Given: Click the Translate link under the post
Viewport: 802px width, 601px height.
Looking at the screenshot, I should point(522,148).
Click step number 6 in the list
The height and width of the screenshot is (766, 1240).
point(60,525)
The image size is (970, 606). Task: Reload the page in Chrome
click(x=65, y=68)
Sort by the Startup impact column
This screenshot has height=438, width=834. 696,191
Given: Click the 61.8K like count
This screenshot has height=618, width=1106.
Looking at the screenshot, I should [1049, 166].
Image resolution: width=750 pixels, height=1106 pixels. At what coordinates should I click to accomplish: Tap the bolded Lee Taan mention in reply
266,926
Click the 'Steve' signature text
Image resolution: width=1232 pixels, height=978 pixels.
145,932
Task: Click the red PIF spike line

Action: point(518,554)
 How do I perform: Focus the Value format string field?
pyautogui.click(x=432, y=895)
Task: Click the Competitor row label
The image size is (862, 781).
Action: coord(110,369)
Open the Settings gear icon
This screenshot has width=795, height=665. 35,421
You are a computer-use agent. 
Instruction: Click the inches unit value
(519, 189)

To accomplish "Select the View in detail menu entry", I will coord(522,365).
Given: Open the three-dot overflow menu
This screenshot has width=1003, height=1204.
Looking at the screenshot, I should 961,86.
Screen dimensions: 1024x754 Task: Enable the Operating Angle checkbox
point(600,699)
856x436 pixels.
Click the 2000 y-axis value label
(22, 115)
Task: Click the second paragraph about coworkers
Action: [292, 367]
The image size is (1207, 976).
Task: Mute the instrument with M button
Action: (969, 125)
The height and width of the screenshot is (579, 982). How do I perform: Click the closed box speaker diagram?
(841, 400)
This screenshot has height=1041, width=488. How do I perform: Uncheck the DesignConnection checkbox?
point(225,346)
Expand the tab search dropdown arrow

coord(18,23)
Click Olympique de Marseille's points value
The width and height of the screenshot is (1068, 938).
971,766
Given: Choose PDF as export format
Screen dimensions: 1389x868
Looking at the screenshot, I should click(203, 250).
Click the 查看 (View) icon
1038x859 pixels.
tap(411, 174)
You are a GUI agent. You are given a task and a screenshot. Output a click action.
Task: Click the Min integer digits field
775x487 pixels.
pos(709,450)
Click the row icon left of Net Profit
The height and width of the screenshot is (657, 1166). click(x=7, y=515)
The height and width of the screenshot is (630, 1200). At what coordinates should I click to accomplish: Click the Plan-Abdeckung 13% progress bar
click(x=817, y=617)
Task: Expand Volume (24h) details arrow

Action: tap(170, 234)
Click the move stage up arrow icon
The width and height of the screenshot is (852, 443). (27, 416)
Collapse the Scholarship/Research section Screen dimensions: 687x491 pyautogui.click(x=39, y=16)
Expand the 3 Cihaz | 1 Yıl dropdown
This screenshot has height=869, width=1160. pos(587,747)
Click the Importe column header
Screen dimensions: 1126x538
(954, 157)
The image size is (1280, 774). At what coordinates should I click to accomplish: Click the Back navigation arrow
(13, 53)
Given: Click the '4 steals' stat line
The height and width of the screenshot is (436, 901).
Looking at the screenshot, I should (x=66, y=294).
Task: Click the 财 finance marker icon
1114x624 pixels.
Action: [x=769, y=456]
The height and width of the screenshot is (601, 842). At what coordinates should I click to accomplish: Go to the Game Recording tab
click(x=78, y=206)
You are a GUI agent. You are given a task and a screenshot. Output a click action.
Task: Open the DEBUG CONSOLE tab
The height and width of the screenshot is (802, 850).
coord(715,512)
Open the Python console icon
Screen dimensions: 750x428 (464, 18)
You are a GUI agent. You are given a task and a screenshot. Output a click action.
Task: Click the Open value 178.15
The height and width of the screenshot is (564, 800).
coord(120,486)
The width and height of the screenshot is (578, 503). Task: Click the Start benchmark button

▶ [Work instructions] In the listing above, find the line containing "Open the Settings gear icon" and the line containing "Click Olympique de Marseille's points value", then quote both, plus every line between them, exactly as written.

▶ [Expected answer]
Open the Settings gear icon
This screenshot has width=795, height=665. 35,421
You are a computer-use agent. 
Instruction: Click the inches unit value
(519, 189)

To accomplish "Select the View in detail menu entry", I will coord(522,365).
Given: Open the three-dot overflow menu
This screenshot has width=1003, height=1204.
Looking at the screenshot, I should 961,86.
Screen dimensions: 1024x754 Task: Enable the Operating Angle checkbox
point(600,699)
856x436 pixels.
Click the 2000 y-axis value label
(22, 115)
Task: Click the second paragraph about coworkers
Action: [292, 367]
The image size is (1207, 976).
Task: Mute the instrument with M button
Action: (969, 125)
The height and width of the screenshot is (579, 982). How do I perform: Click the closed box speaker diagram?
(841, 400)
This screenshot has height=1041, width=488. How do I perform: Uncheck the DesignConnection checkbox?
point(225,346)
Expand the tab search dropdown arrow

coord(18,23)
Click Olympique de Marseille's points value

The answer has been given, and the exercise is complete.